C’est le même principe que pour votre fonds de retraite : un robot investisseur pour ceux qui ont moins de 15 000 $ (coussin d’économies et retraite), des FNB indiciels en formule tout-en-un dans un compte de courtage pour ceux qui ont plus de 15 000 $ à investir.

Vous allez toutefois choisir une répartition actions/obligations différente pour votre coussin de sécurité financier que pour votre fonds de retraite. Le professeur Richard Guay préfère généralement 100 % d’obligations pour un coussin financier. Dans tous les FNB indiciels indiqués plus haut, aucun n’est à 100 % en obligations. Vous pouvez donc choisir entre les trois FNB indiciels à 100 % en obligations dans le tableau suivant.
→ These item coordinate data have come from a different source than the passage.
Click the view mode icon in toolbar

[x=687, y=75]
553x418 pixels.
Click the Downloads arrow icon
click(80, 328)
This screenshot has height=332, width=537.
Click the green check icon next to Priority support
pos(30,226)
(Suggestion : vous pouvez aussi utiliser ces FNB indiciels à 100 % en obligations si vous voulez avoir un pourcentage d’obligations dans votre fonds de retraite. Pour la retraite, c’est parfois plus simple d’avoir un FNB indiciel à 100 % en actions et un autre FNB indiciel à 100 % en obligations quand vous approcherez de la retraite.)

8. Que faire de mon épargne mensuelle ?

Si vous avez choisi un robot investisseur (moins de 15 000 $ au total avec la retraite et l’épargne), c’est simple : vous n’avez qu’à prévoir une cotisation mensuelle ou à chaque paie dans votre compte chez le robot investisseur.
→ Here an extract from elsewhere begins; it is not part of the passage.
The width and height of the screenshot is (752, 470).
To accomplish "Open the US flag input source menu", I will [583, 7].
Si vous avez choisi des FNB indiciels dans un compte de courtage, ce n’est pas une bonne idée de faire une cotisation mensuelle, car les frais d’achat seront trop élevés (sauf chez Questrade, où il n’y a pas de frais). Vous pouvez déposer l’argent chaque mois dans un compte d’épargne à intérêt élevé ou dans un fonds commun d’actions (hors REER ou CELI, c’est très important, sinon vous devrez payer des frais de transfert onéreux qui grugeront votre rendement). Puis, une ou deux fois par année, vous prenez vos montants accumulés et vous faites un seul achat dans votre REER, votre CELI ou les deux.

9. Quand devez-vous réviser votre plan ?

Le professeur Richard Guay suggère de revoir votre plan environ tous les trois ans. « Ou quand il y a de nouveaux évènements dans votre vie personnelle qui ont des conséquences financières, comme l’arrivée d’un enfant, un projet de voyage ou un congé sans solde », dit-il.

10. Doit-on faire tout ça maintenant alors que la Bourse est très volatile avec la crise du coronavirus ?

Si les changements à votre répartition d’actifs sont mineurs (ex. : passer de 85 % d’actions à 100 % d’actions), vous pouvez probablement le faire maintenant d’un seul coup même si la Bourse risque d’être très volatile à court terme en raison du coronavirus. Mais si vous avez une somme importante à répartir autrement, il serait peut-être plus sage d’y aller progressivement. Par exemple, transférer 10 % par mois pendant plusieurs mois permet d’atténuer le risque d’avoir des regrets plus tard, suggère le professeur Richard Guay.